A female journalist was gunned down near her home in the southern Philippines on Oct. 22.
Maria Vilma Rodriguez, 56, was a radio anchor with 105.9 E-Media Production Network, based in her hometown, Zamboanga City in Mindanao.
She was shot three times in the abdomen by a gunman who came on a motorbike to the store where Rodriguez was spending time with her sister, mother, and nephew in Tumaga, in Zamboanga City, at around 8 p.m.
The store is located a few meters away from the house of Rodriguez, a single mother of four children.
However, Rodriguez managed to walk towards her home and tell one of her daughters what happened, said Julie Alipala, another Zamboanga-based journalist.
Rodriguez was rushed to the Zamboanga City Medical Center where she died at around 9:37 p.m.
She became the fifth journalist to be killed since Ferdinand Marcos Jr. came to power in June 2022, according to media groups.
The Zamboanga unit of the National Union of Journalists of the Philippines (NUJP) condemned the killing and sought a thorough probe.
“We don’t need another unsolved case that might end up as another statistic on a growing list of victims,” the NUJP said in a statement on Oct. 22.
E-Media’s executive Rey Bayoging told the NUJP that Rodriguez had worked with the company for nearly a year.
Her radio program — Barangay (village) Action Center — “was not a hard-hitting one,” Bayoging said.
The radio and television company called on police to quickly catch the killer.
“Why is it so easy to bring in guns to this city and kill people?” asked Bayoging.

→ Exercise goal: Continue the news report on the killing of radio anchor Maria Vilma Rodriguez, starting after its final sentence.

→ Material shown:

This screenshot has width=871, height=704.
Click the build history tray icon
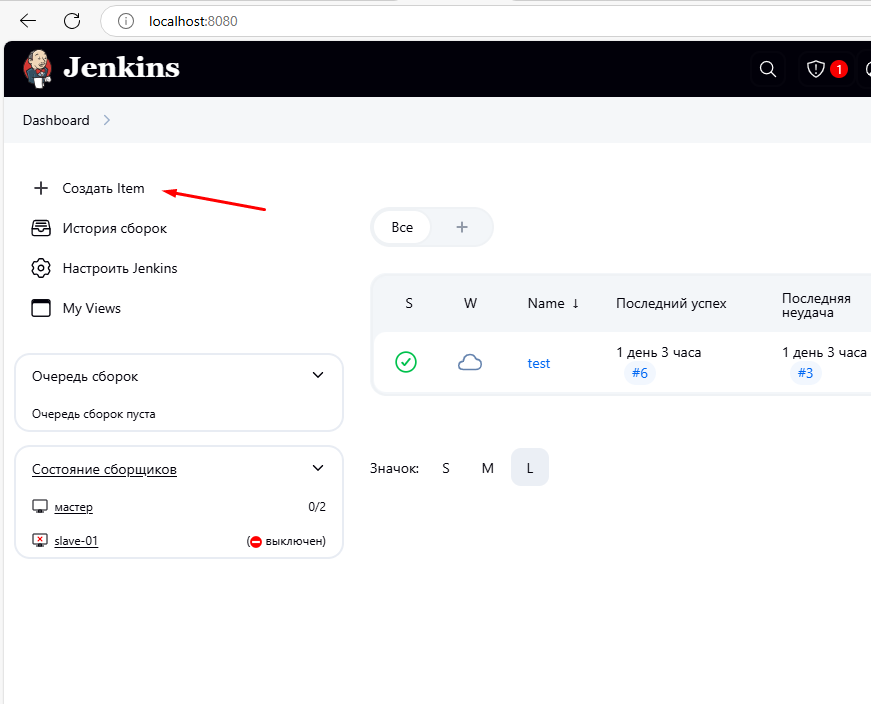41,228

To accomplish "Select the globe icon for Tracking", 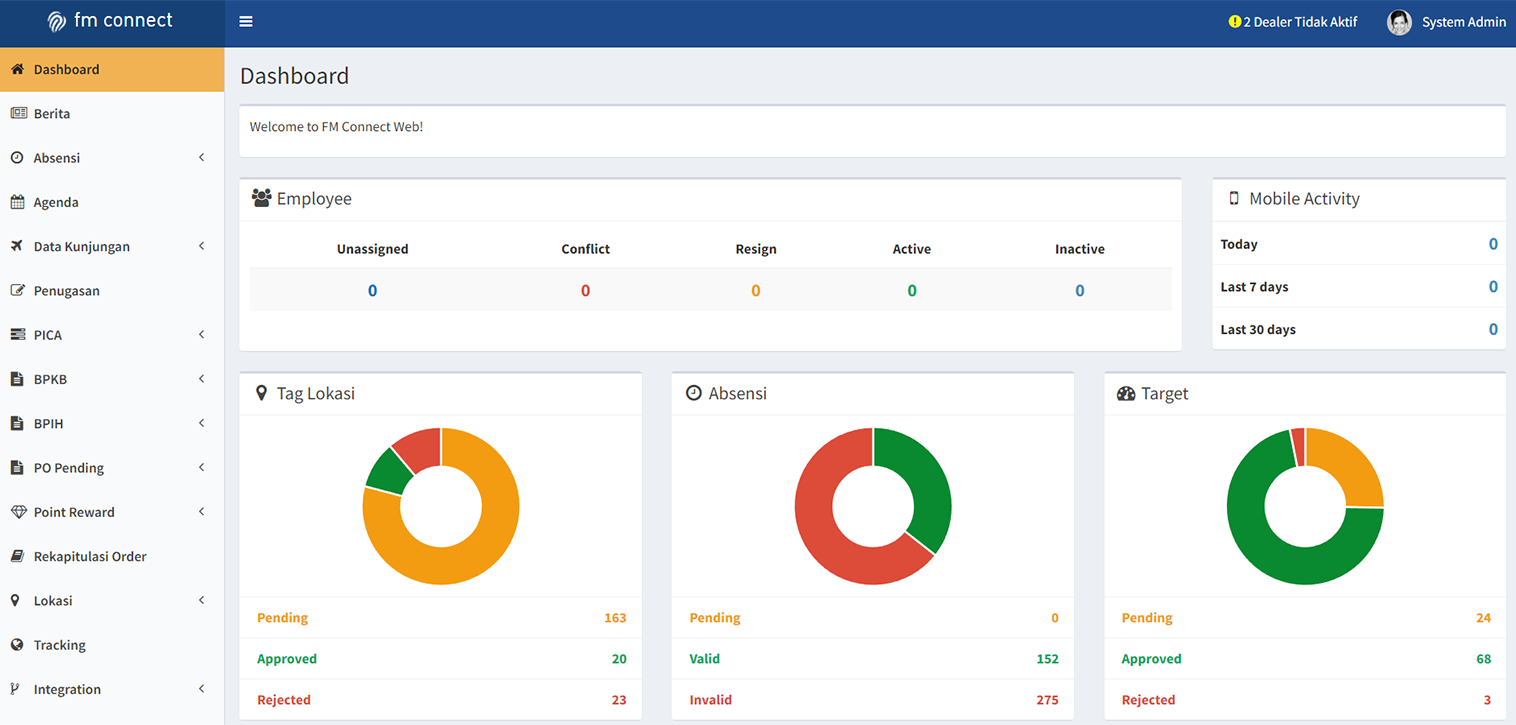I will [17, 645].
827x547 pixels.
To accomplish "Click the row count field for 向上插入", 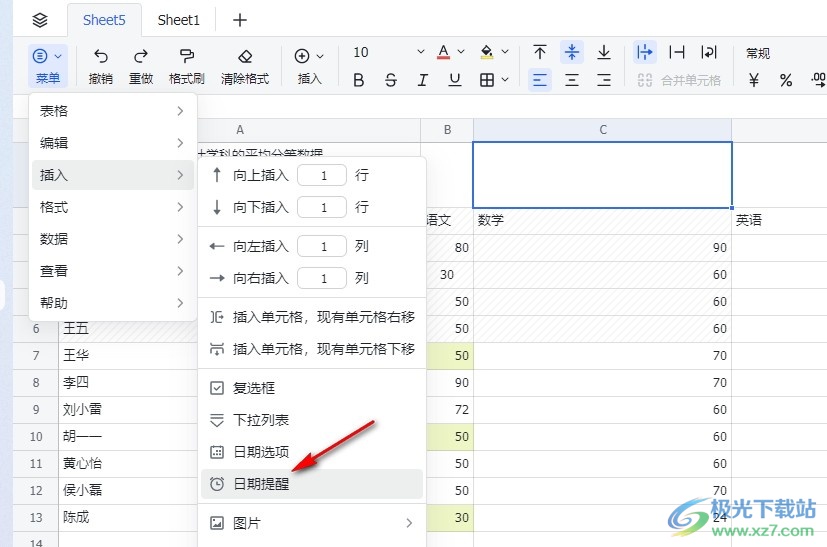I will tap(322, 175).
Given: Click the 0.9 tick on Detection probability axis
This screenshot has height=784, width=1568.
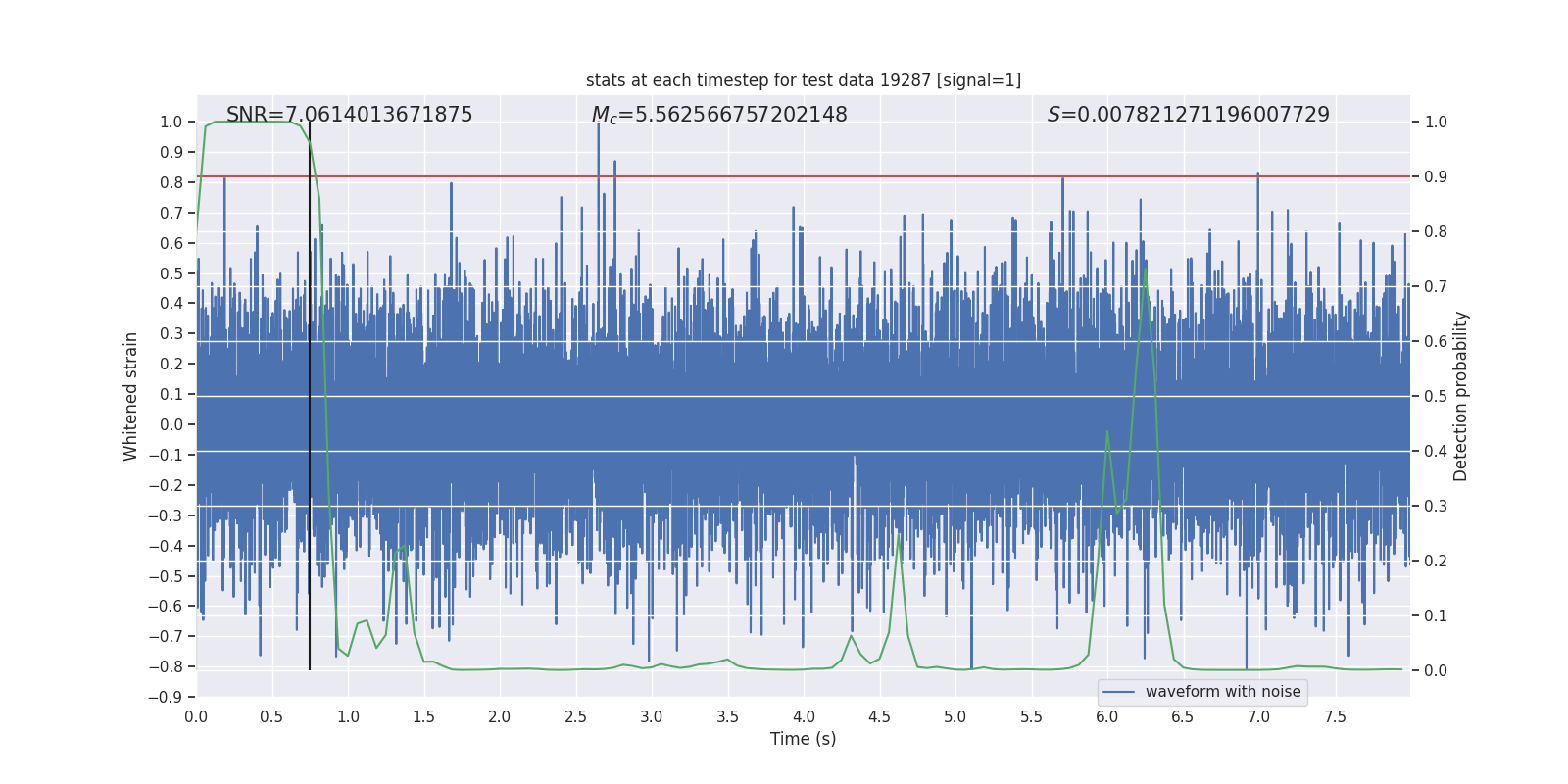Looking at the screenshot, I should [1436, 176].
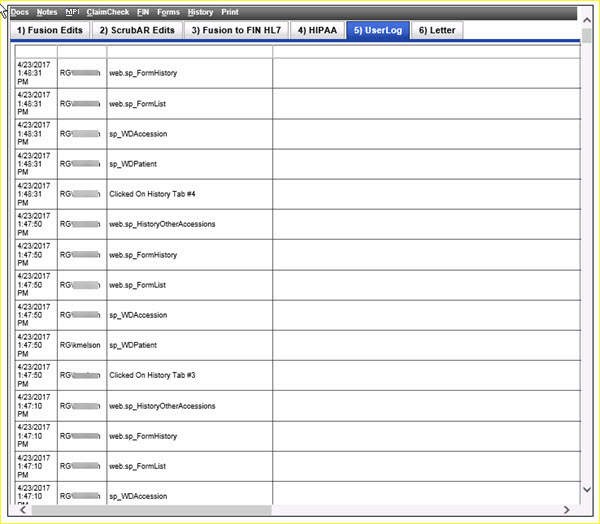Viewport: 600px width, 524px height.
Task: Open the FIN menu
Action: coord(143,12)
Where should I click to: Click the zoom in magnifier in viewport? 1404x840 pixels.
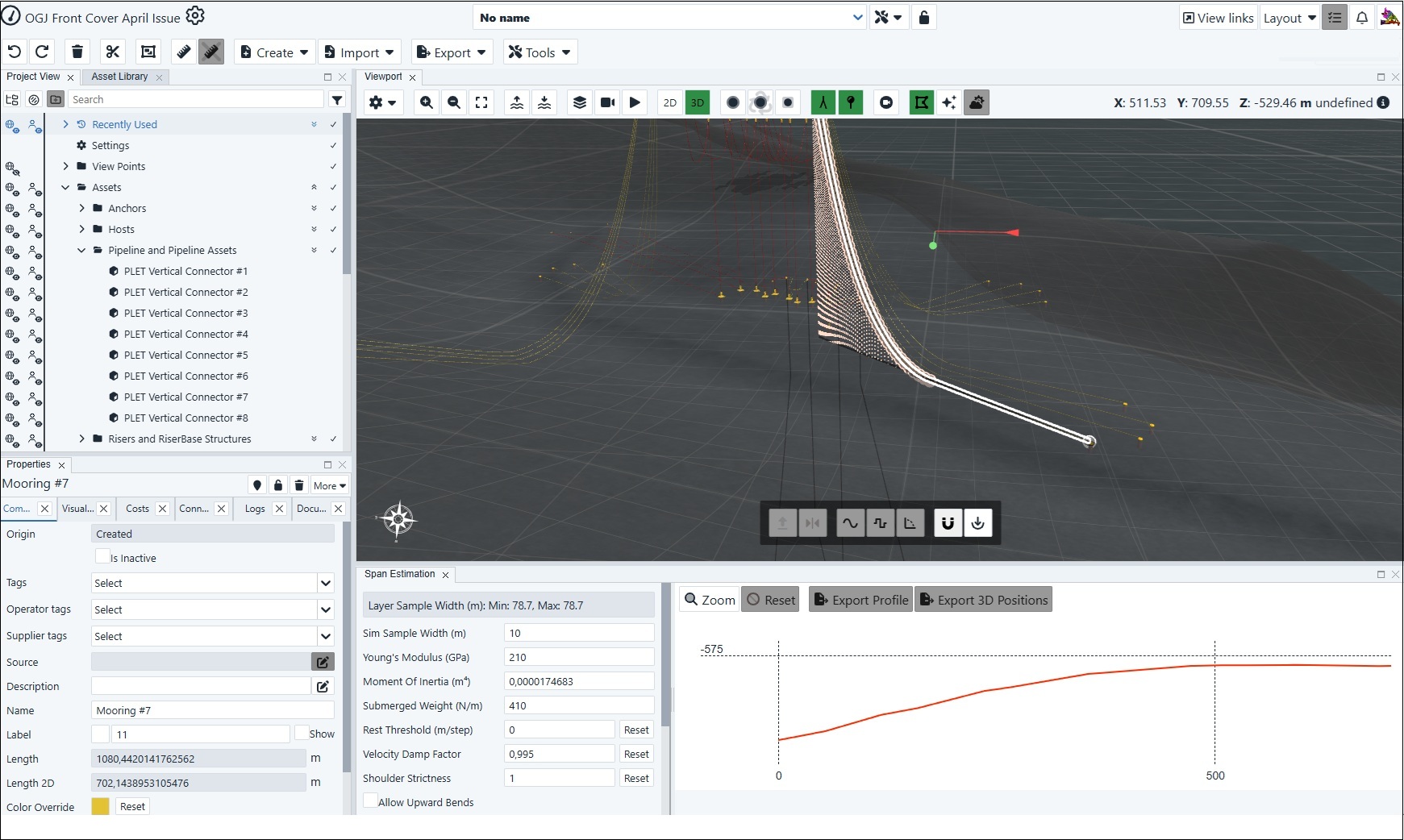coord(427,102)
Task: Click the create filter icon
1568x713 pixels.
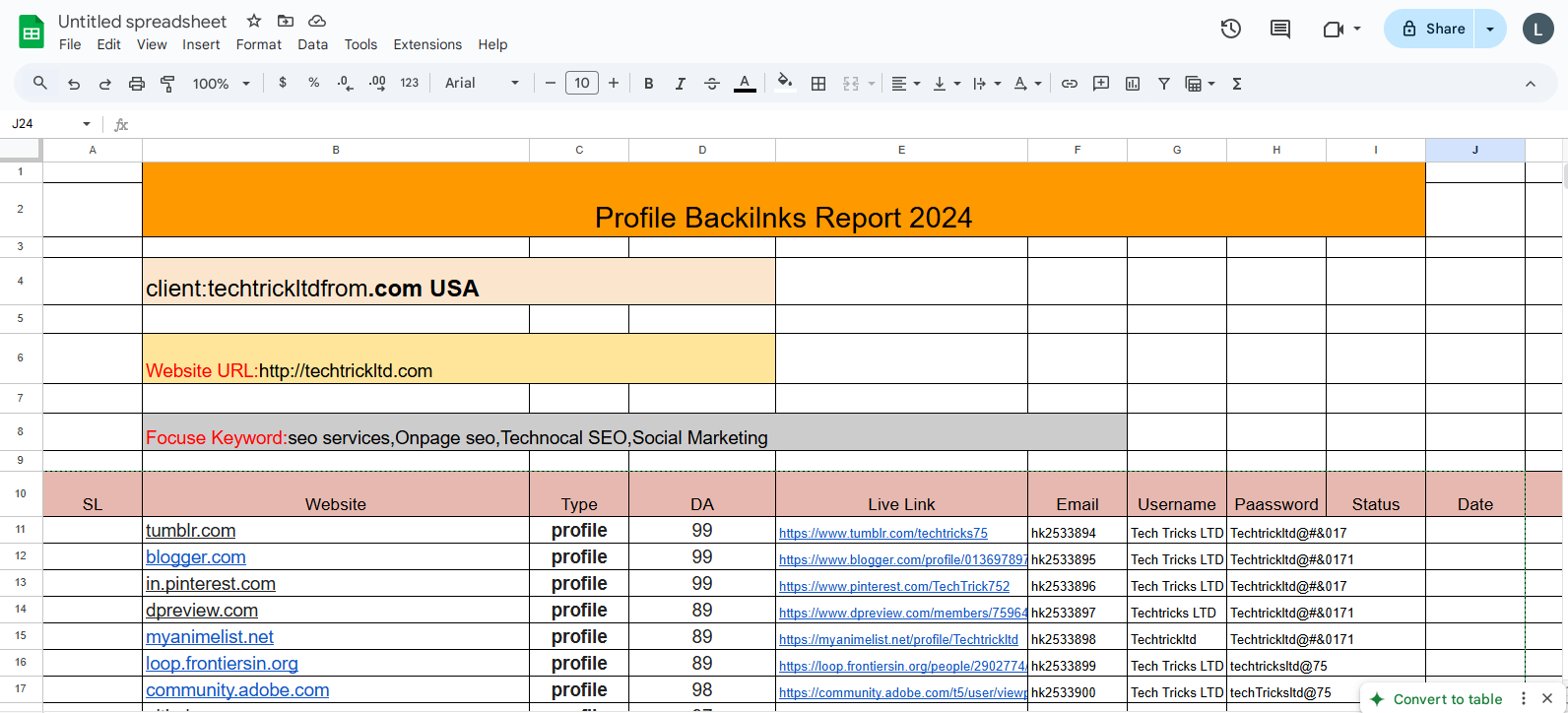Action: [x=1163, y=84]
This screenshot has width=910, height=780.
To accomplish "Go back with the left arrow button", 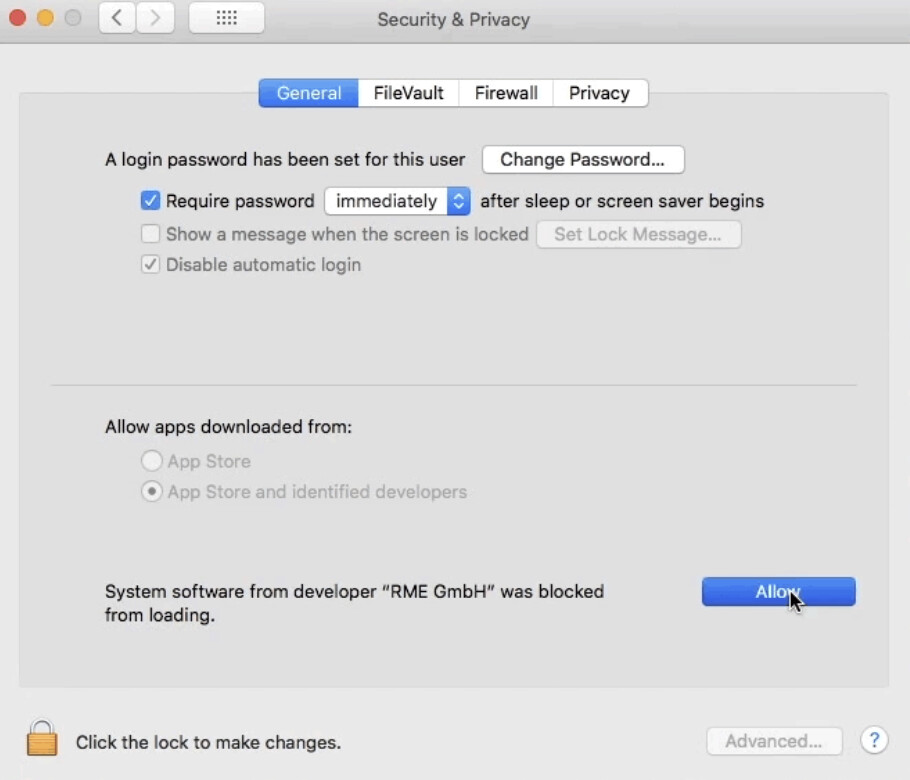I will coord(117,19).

→ Task answer:
According to the NUJP, Rodriguez is the second female journalist to be killed in Zamboanga after Gloria Martin in 1992.
After Marcos Jr. came to power, radio reporter Rey Blanco was stabbed to death on Negros Island in September 2022, followed by the shooting of broadcaster Percival Mabasa by motorcycle-riding gunmen in October in the capital Manila.
In May 2023, broadcaster Crecenciano Bunduquin was killed in Calapan City in Oriental Mindoro.
In November 2023, radioman Juan Jumalon was killed during a live broadcast by a lone gunman who pretended to be a listener in the victim’s home-based radio station in Misamis Occidental.
In a February report, the Office of the United Nations High Commissioner for Human Rights said the Philippines “remains one of the most dangerous countries in the world for journalists,” with 117 journalists killed there in the last 30 years with 81 unsolved cases.
On Nov. 23, 2009, the Catholic-majority nation witnessed the “Maguindanao massacre” where 32 journalists, along with 26 other people, were killed in Maguindanao province on Mindanao Island.